- **YOUR TASK**
Write out, word for word, every line in the data below from the one containing "Image resolution: width=728" to the one containing "644x362 pixels.", both of them included.

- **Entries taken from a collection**
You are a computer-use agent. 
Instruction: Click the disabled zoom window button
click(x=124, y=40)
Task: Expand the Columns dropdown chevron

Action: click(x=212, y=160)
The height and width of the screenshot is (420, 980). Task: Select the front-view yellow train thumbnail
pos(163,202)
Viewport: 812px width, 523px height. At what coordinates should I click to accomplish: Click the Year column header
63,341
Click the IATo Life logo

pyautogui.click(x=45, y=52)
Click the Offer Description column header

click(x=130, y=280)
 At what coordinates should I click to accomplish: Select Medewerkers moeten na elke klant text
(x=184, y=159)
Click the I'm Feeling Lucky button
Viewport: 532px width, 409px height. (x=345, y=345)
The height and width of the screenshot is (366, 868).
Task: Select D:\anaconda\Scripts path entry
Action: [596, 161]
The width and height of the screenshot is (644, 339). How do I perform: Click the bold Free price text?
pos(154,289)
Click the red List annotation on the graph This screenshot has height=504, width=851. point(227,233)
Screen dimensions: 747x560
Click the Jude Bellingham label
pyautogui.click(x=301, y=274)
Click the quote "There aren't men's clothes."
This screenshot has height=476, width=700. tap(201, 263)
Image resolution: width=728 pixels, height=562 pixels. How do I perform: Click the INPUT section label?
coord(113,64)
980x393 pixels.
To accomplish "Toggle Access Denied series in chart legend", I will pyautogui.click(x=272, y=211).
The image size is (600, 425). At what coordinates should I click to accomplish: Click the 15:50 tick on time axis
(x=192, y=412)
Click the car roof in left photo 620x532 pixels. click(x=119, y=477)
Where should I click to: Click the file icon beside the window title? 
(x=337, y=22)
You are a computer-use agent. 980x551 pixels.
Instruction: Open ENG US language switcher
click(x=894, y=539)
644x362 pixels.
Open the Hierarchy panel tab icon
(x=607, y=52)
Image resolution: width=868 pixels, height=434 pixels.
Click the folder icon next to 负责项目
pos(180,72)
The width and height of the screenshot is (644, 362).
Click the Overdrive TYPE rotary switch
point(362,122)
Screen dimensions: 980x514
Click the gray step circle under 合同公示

- **ANSWER TO THE PROBLEM**
Image resolution: width=728 pixels, height=562 pixels. How do I perform: Click the INPUT section label?
coord(113,64)
980x393 pixels.
To accomplish "Toggle Access Denied series in chart legend", I will pyautogui.click(x=272, y=211).
The image size is (600, 425). At what coordinates should I click to accomplish: Click the 15:50 tick on time axis
(x=192, y=412)
Click the car roof in left photo 620x532 pixels. click(x=119, y=477)
Where should I click to: Click the file icon beside the window title? 
(x=337, y=22)
You are a computer-use agent. 980x551 pixels.
Instruction: Open ENG US language switcher
click(x=894, y=539)
644x362 pixels.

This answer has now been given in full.